This is a fun example of the power of open source. Bitly releases software they use internally but which isn't secret sauce. Github comes along, uses it internally, improves the original software, and ends up benefiting both.
Contributing to OSS is a non-zero-sum game and the sooner companies realise this, the better.
Not only that but the pull request is done in a fun and informal style -- a perfect example of Github's use by a Github employee =] He frankly admits that some of the changes are substantial and weren't requested or set out before hand, so there's no pressure for them to be merged into mainline if not appropriate.
It's important to note that this is an example where both sides work optimally though.
I've contributed code to OSS projects backed by companies previously and it's not uncommon to end up with "dangling" pull requests -- no-one looks at it either for months or at all.
I'm still appreciative of these companies, don't get me wrong, but if it takes months for a short but critical bugfix to get through then you're not playing the OSS model properly. Either admit it's a "dump and release" or ensure your open projects are handled properly. Developers will look at you in the future and decide that's your attitude towards all your projects (see: Oracle).
This ends up being a major problem when you need to win the trust of third party developers for your start-up/service/tool.
(I'm also really glad the dablooms library is getting more exposure due to this -- the initial Hacker News post fizzled out)
Imagine a simple market (if you're wincing already, I'm right there with you, but you asked for this right?). There are 100 customers, and two products. The products are interchangeable, save for the performance of their bloom filters.
This is a zero sum game from the perspective of the two companies providing the products.
Thanks for responding. I'm afraid my question was unclear. This was supposed to be an answer to how could contributing to an open source project be a zero sum game? You did not define what the open source project was and or the companies rationales fopr consoidering contributions to be zero-sum or otherwise.
If we further assume that the two companies who produce the two products only produce those products, then for those two companies it's zero sum for them to contribute in good faith to open source bloom filters. Any gain that one company gets in the quality of their bloom filter is likely to translate directly into fewer customers for the other.
It isn't globally zero-sum, notably the users of these companies' products are presumably better off, as are other software projects and their users who might benefit from any improvements made to open source bloom filters.
"Contributing to OSS is a non-zero-sum game and the sooner companies realize this, the better."
So I am asking him how could companies possibly think that contributing to OSS is a zero sum game? Its either zero sum or it is not. If they need to realize its non-zero-sum they would have to be under the impression that it was a zero-sum game.
I hope that cleared up my question. I'm sorry if my intentions were opaque, that was not my intention.
The default assumption ascribed to enterprise is that they don't want to contribute to open source because there is no "return" on such an investment. It is a zero-sum mentality which says "I am worse off for having shared my technology".
——————
▶ TASK STATEMENT
Continue the forum thread about companies, open source contributions and zero-sum thinking, starting right after its last post.
——————
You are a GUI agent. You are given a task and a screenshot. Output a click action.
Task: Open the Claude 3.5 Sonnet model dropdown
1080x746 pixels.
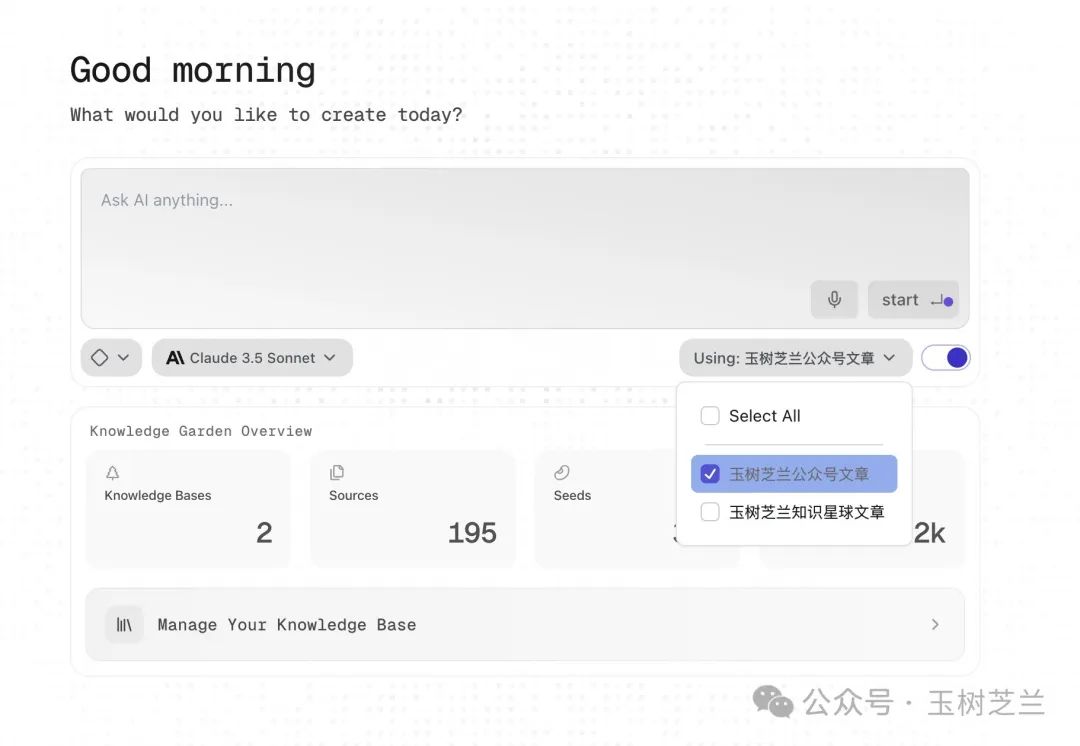coord(252,358)
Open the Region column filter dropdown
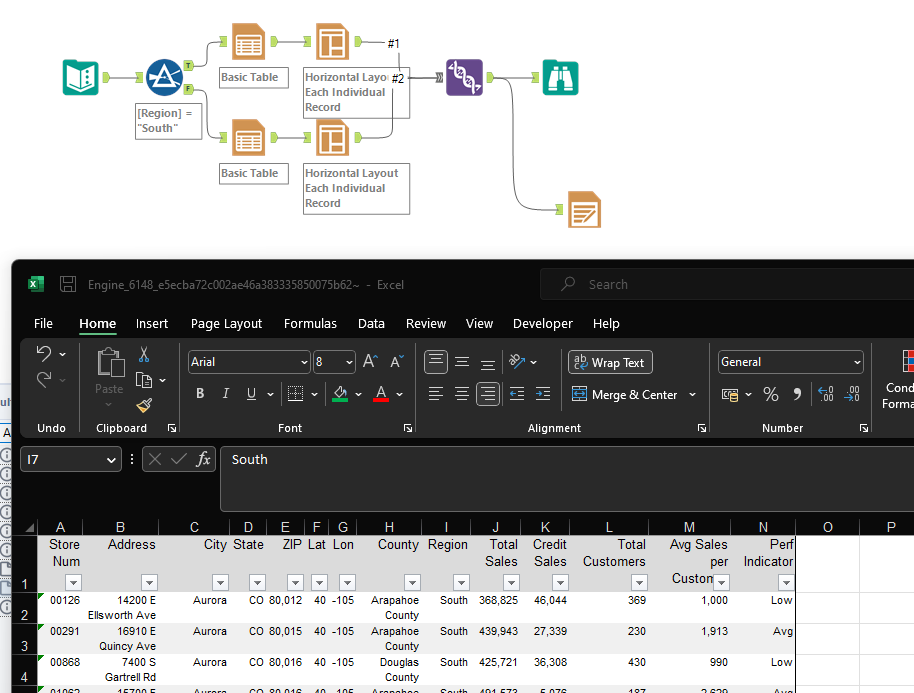 tap(461, 582)
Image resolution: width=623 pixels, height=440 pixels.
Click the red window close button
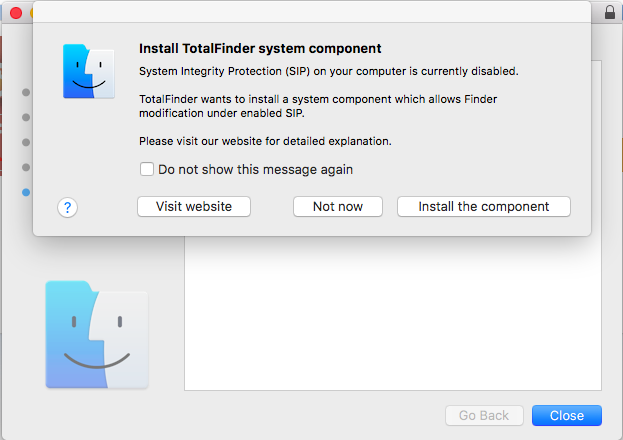coord(16,13)
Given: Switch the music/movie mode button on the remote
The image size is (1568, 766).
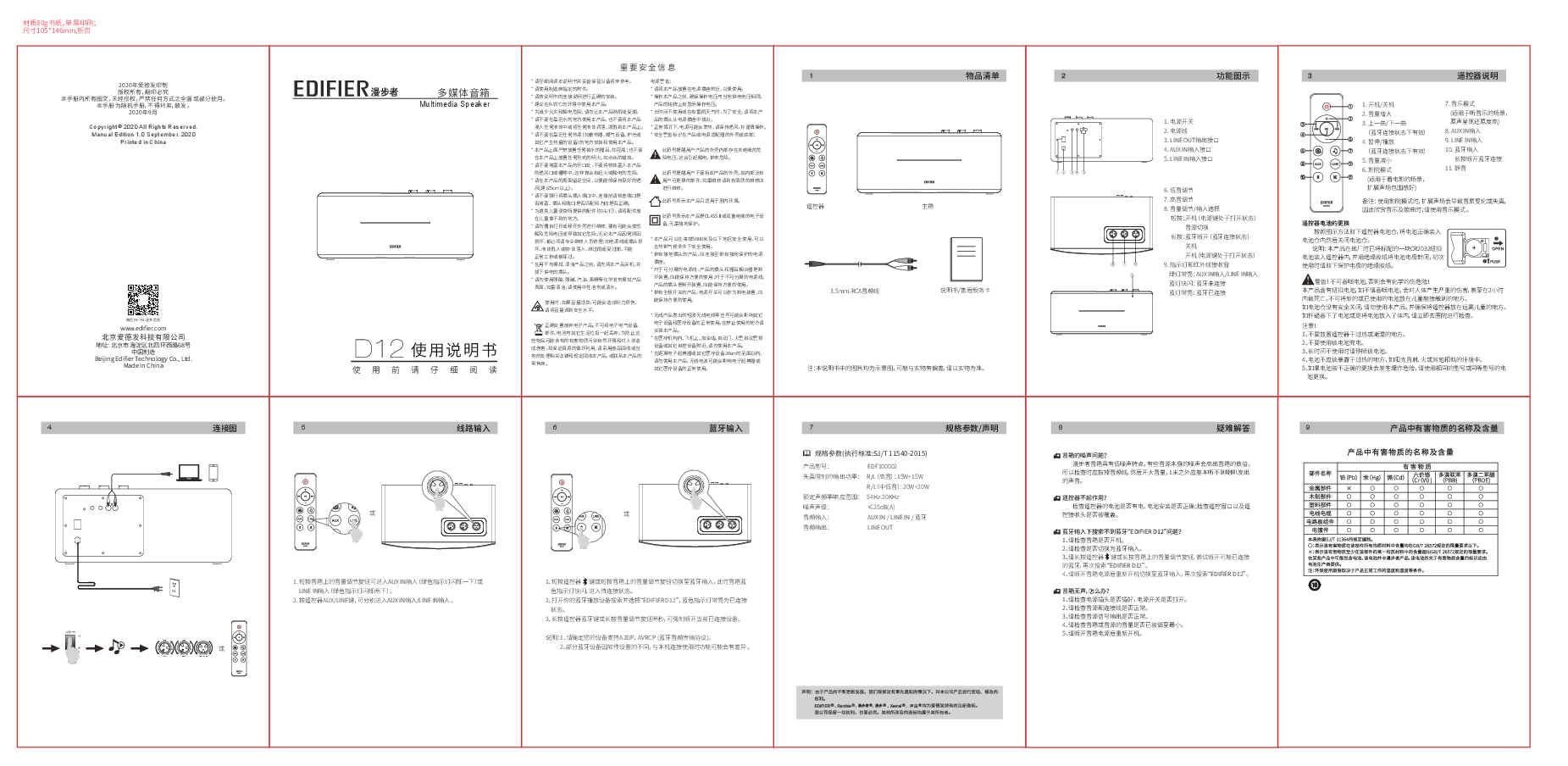Looking at the screenshot, I should point(1335,151).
——————
▶ TASK ANSWER
This may actually be the case in many situations, and where it's not, the possibility of outside contributions subsequently improving the technology is often overlooked.
Good grief, some of you folks take yourself way too seriously. No, his pull request wasn't groundbreaking, but it was useful. His presentation was whimsical and light-hearted. So what? Is dry and boring better because it seems more academic or professional? Bleh.
Life is too short not to have some fun in your day job and kudos to vmg for doing exactly that. For the rest of you..lighten up. Seriously.
A few paragraphs into the pull request and I just knew the HN comments would be full of energy-sucking Debbie Downers fazed and miffed by the word "yo", using the word "brogrammer" in their epithets, and saying things like "just present the facts" in a comment that not only creates zero value but squanders it from the pool.
In a bout of absolute irony-blindness, these Value Vacuums are far more insufferable than the very material they declared "distracting".
Sometimes it feels like people always have to find a flaw to latch onto and take some meaningless stand on, no matter how irrelevant. I don't know if it's for the fleeting sense of superiority, for the sake of discussion, or (as you put it) because they take themselves too seriously. I value the importance of criticism, but not when its primary motivations are self-serving.
For what it's worth, this is a phenomenon you see in most tech communities -- it happened on slashdot, proggit, and it's present here too.
I've noticed it's worse here than it was about two years ago. Lots of people nitpicking on things that have nothing to do with the main point of the OP.
This is why, at a certain level, after a certain length of time, most software companies (including startups, although it could be argued you're transitioning from startup to real company at that stage) need the oft-maligned "neckbeard" type folks (vmg sports some stubble, perhaps he's a closet neckbeard? :D).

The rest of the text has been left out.